Il Laos e la Cambogia programmano dighe per vendere energia elettrica. La Cina ha 4 grandi dighe a monte ed è accusata di sottrarre l’acqua. A rischio l’ecosistema del fiume e la vita di 65 milioni di persone. Vietnam e Thailandia non contrarie a un coinvolgimento degli Usa.
Hanoi (AsiaNews/Agenzie) – Circa 65 milioni di persone vivono lungo il fiume Mekong, che li sostiene grazie alla pesca (stimata valere 3 miliardi di dollari annui) e agli allevamenti ittici. Ma ora il fiume, lungo 4.880 chilometri e ritenuto il 2° più ricco al mondo per biodiversità, è minacciato da molti progetti di dighe idroelettriche, tra cui la diga Xayaburi, che a settembre il Laos ha sottoposto alla Commissione per il Fiume Mekong (Cfm).
Il povero Laos vuole realizzare energia da vendere a Thailandia e Vietnam. Il costo di costruzione sarà in gran parte coperto da una ditta thailandese. Ma ambientalisti e residenti sono preoccupati perché nessuno ha studiato in modo approfondito le possibili conseguenze per l’ambiente delle molte dighe previste. Chiedono una moratoria di alcuni anni per studiarle.
Secondo Kraisak Choonhavan, ex senatore e viceleader del Partito Democratico al governo in Thailandia, “gli effetti della diga Xayaburi saranno devastanti per tutti i Paesi, Laos, Thailandia, Cambogia e Vietnam”.
Il World wildlife found avverte che la diga, che sorgerà al confine con la Thailandia, darà il colpo finale al pesce gatto gigante (che raggiunge i 300 kg di peso) e ad altre 41 specie di pesci a rischio estinzione. La diga bloccherà la migrazione dei pesci, con grande danno per la Cambogia che prende dalla pesca l’80% delle proteine consumate. Esperti prevedono che sconvolgerà la vita e i redditi di almeno 200mila thailandesi. A inizio settembre i residenti thailandesi della zona hanno scritto al premier Abhisit Vejjajiva di opporsi alla diga.

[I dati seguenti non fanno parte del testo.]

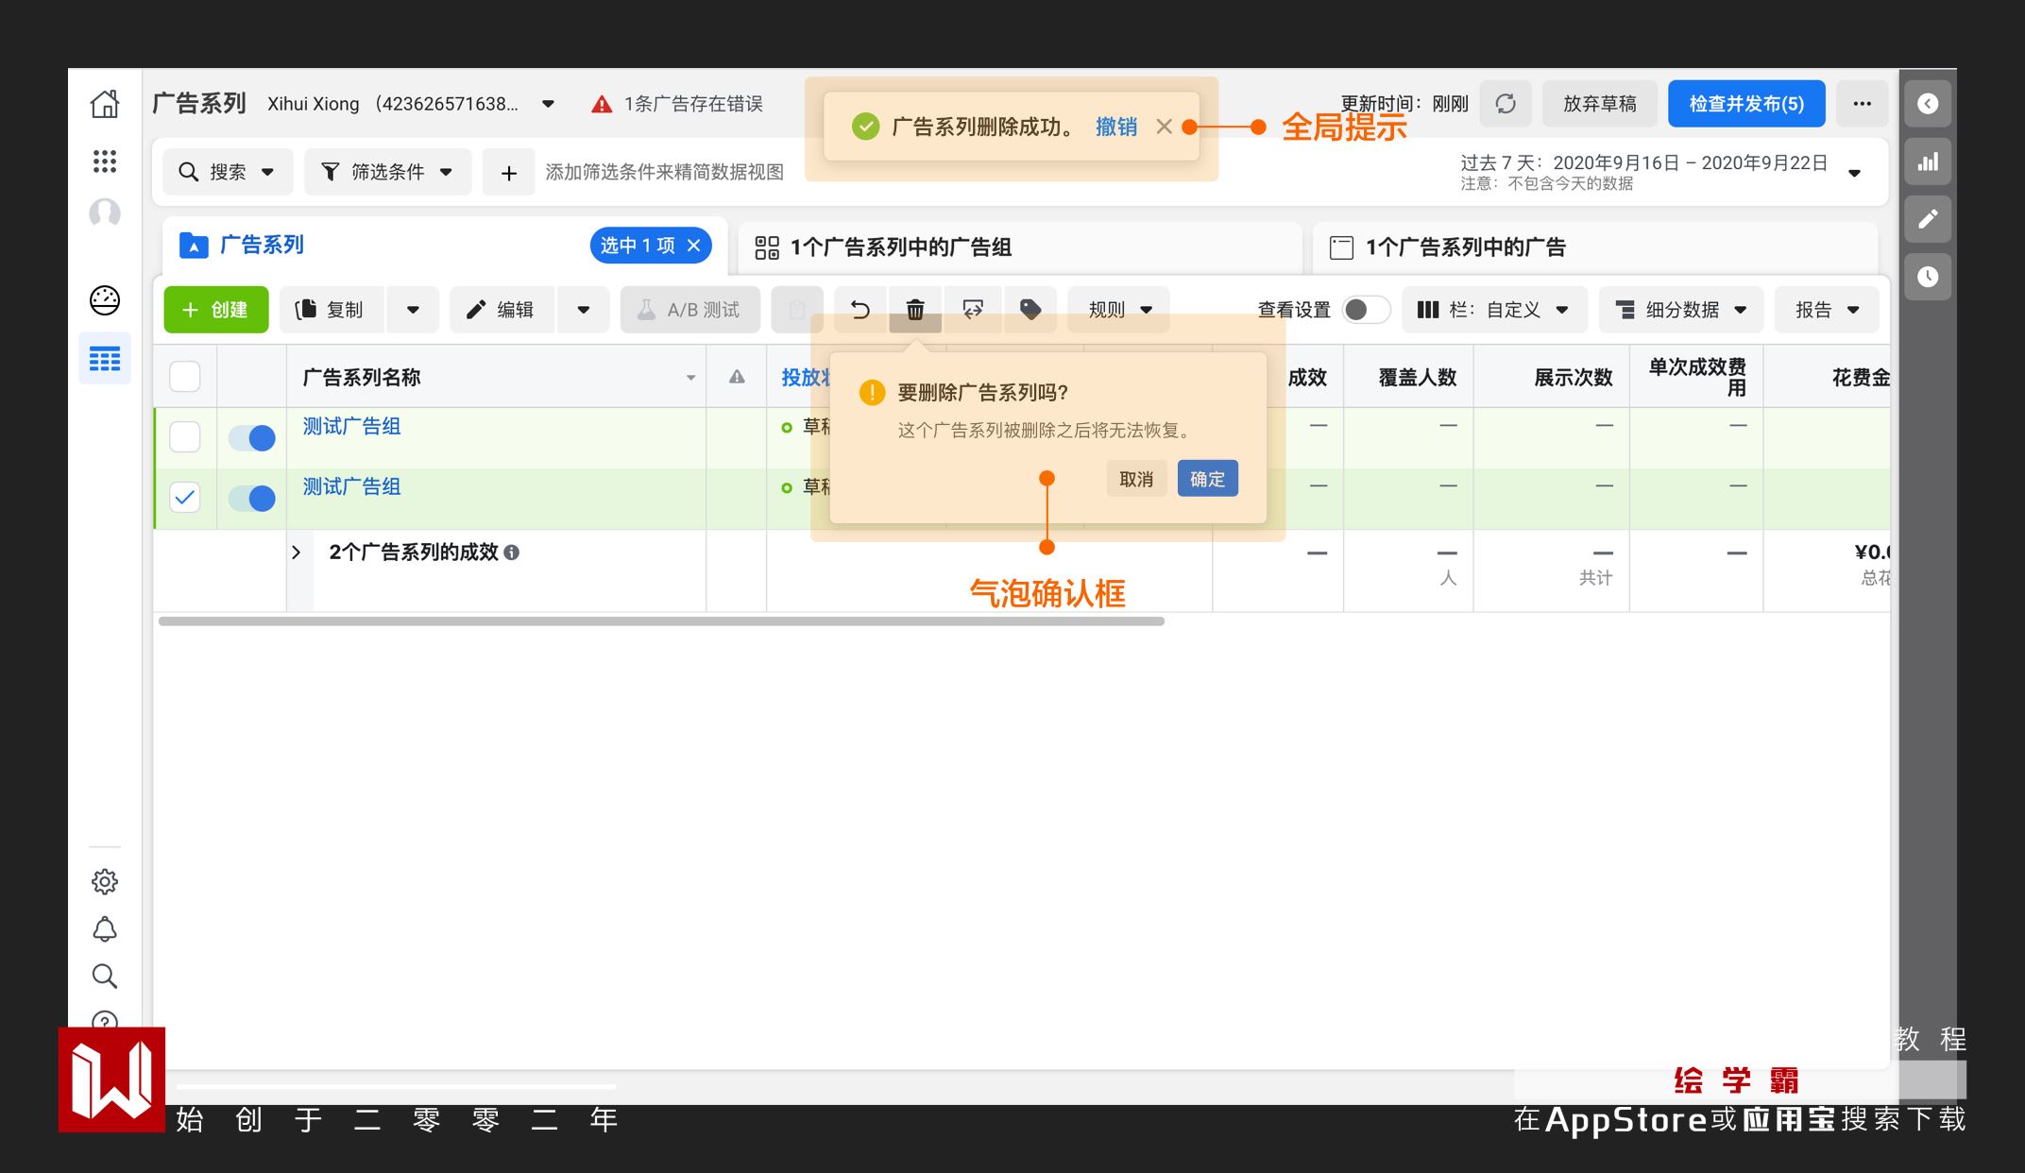The height and width of the screenshot is (1173, 2025).
Task: Expand the 栏: 自定义 columns dropdown
Action: [x=1493, y=310]
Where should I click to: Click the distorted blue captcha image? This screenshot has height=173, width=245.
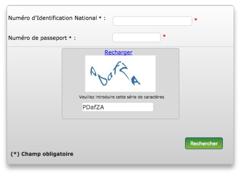point(120,73)
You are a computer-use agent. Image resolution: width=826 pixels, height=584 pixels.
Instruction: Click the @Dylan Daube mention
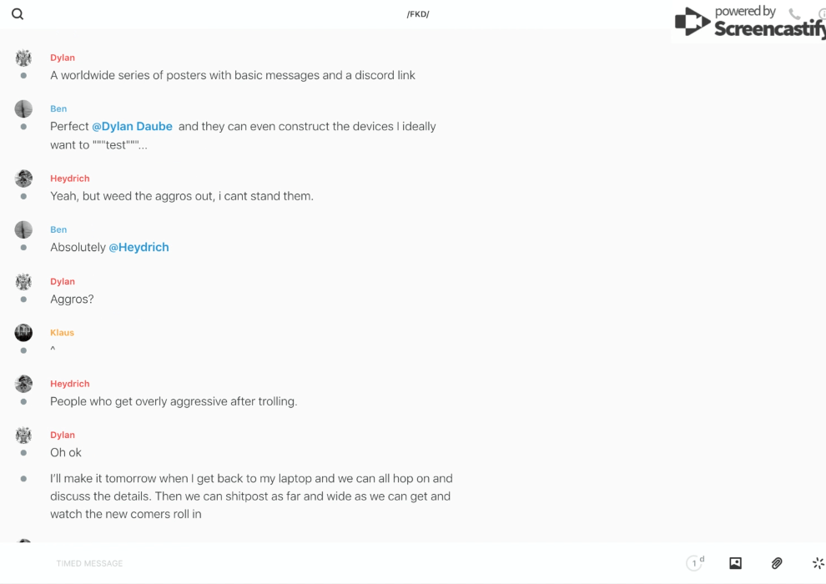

Lo scontro è acceso anche perché la Xayaburi, che si prevede produca 1.260 megawatt di energia, sarà la prima di 11 dighe previste nel basso corso del Mekong, di cui 9 nel Laos, che vuole diventare la centrale energetica della regione.
Per disciplinare lo sfruttamento del fiume, Laos, Cambogia, Thailandia e Vietnam hanno costituito la Cfm e la diga Xayaburi sarà la prima a essere esaminata come una questione internazionale. Alla Cfm, costituita nel 1995 ma che si è riunita per la prima volta lo scorso aprile, non hanno aderito la Cina, dove il fiume nasce, né il Myanmar, che partecipano quali osservatori.
La Cina ha già costruito 4 dighe sul Lancang, il corso del Mekong in Cina, tra cui una alta 292 metri. Ne ha in progetto numerose altre.
C’è grande preoccupazione e Philip Hirsch, direttore del Centro Ricerche per il Mekong presso l’Università di Sidney spiega al South China Morning Post che le previste 2 dighe cinesi Xiaowan e Nuozhadu abbasseranno il livello delle acque dell’intero sistema fluviale successivo. Pechino risponde che è stata colpita dalle peggiori siccità da un secolo, con oltre 24 milioni di persone nello Yunnan e nel Guangxi che mancano persino di acqua potabile.
La Cina ha sempre risposto che ogni Stato deve anzitutto considerare i propri interessi nazionali e si rifiuta di discutere in sede internazionale le sue dighe sul Mekong, anche se le conseguenze colpiranno gli altri Paesi. Esperti ritengono questo approccio mortale, perché così ogni Paese non può considerare gli effetti complessivi dei diversi interventi sul fiume.
Prasam Maruekpithak, in un incontro della Cfm, ha denunciato che le 4 dighe cinesi hanno già distrutto l’ecosistema del fiume.
Per questo la Thailandia e soprattutto il Vietnam sono favorevoli a un coinvolgimento degli Stati Uniti, per controbilanciare lo strapotere cinese. Nei mesi scorsi il Segretario di Stato Usa Hillary Clinton si è incontrata a Hanoi con i ministri degli Esteri di Cambogia, Laos, Thailandia e Vietnam per la Lower Mekong Initiative, istituita nel luglio 2009 per favorire la cooperazione nella regione per sanità, istruzione, ambiente e sviluppo delle infrastrutture. Il timore è che Pechino, con le sue dighe a monte, sottragga l’acqua al fiume, specie durante la stagione secca, con effetti mortali per il suo ecosistema e per la vita e le coltivazioni delle popolazioni a valle.